Giovanni's Room Essay Questions

Essay Questions

  1. 1

    How do we see mirrors in the text?

    David fears what he knows is in him, his desires and potential to love a man, but he is ultimately unable to eradicate his fears and it will eventually lead to his tragic demise. At the climax in the novel, David reaches a breaking point within the confines of the room and Giovanni asserts in response, “you love your purity, you love your mirror” (142). Giovanni’s allegation is that David is able to look in the mirror and never see what is truly there as it is impossible for one person to see their true reflection they can only view others completely. David’s purity lies within his own proclamation of innocence and lack of clarity, though it becomes increasingly obvious that David’s “innocence” is an internal façade. David fears what he can see in others, for example Giovanni’s pain and desire to please others, Jacques perpetual darkness, his father’s inability to maintain a solid fatherly role, and even his mother’s utter lack of tangible existence in his memory. When David sees something underlying in the people around him he becomes overcome with dread, anguish, and uncontainable guilt because ultimately the same pain he sees in them is ever present in him as well.

  2. 2

    Why is the car crash a so traumatic for David?

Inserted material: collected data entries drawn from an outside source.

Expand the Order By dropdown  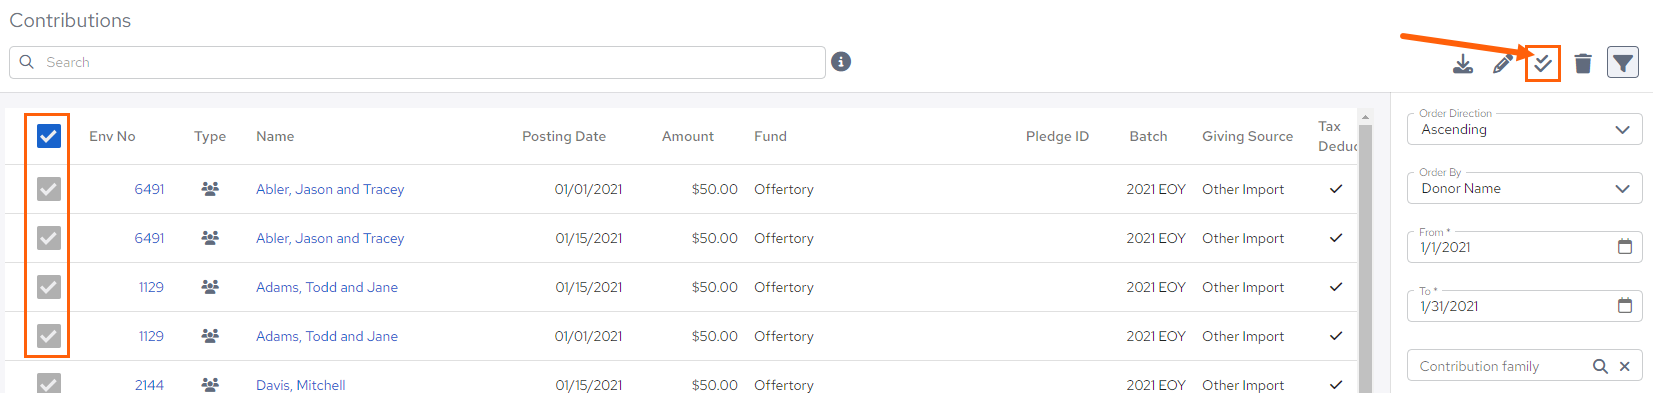[x=1524, y=188]
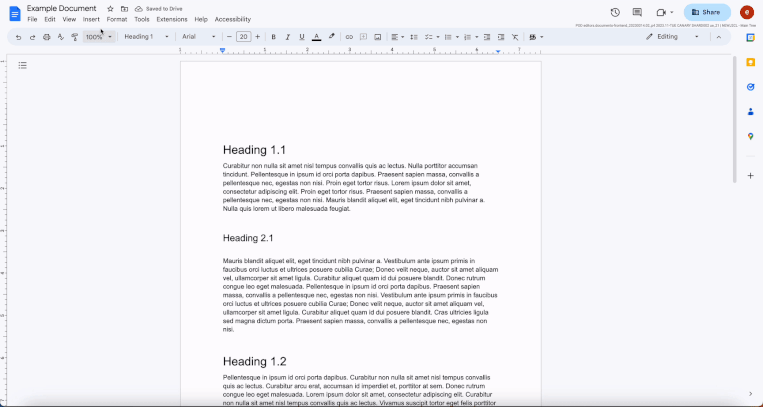Toggle bold formatting
The height and width of the screenshot is (407, 763).
(x=273, y=37)
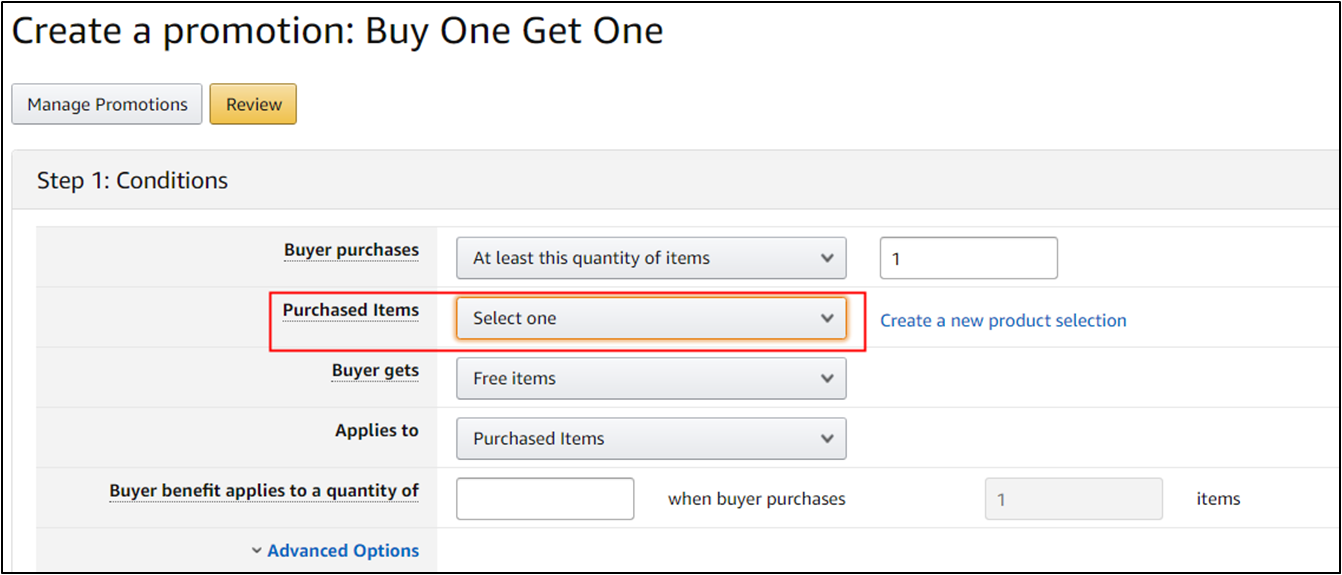1342x575 pixels.
Task: Click the 'Buyer purchases' help label
Action: [x=351, y=250]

    The car crash for David seems to be a vital incident that causes him to escape the confines of America. For David, his mother (and her subsequent memory) and his Aunt Ellen provide an image of what he cannot be and should not be. Though his mother is dead her memory still haunts him in a way that causes him to fear ever being grounded, whether it be in America or oversees. David’s Aunt polices David’s father into fitting into the strict role of masculinity. David describes that his, “father was at his best, boyish and expansive”. In this sense, David views his father’s boyishness as something that sets him apart and it’s this boyishness that David finds comfort in when he is a young boy. David’s budding transition from boy to man is stunted because he feels that his father does not represent masculinity and manhood in the way that is tangible. The car crash allows David to see that his father cannot possibly live up to the masculine ideal that David himself will never exemplify as well. This single incident connects to what Baldwin would call the ideal of masculinity, it’s a violent act muddled with perversion, sin, and death and from this incident David has the choice to stay or run.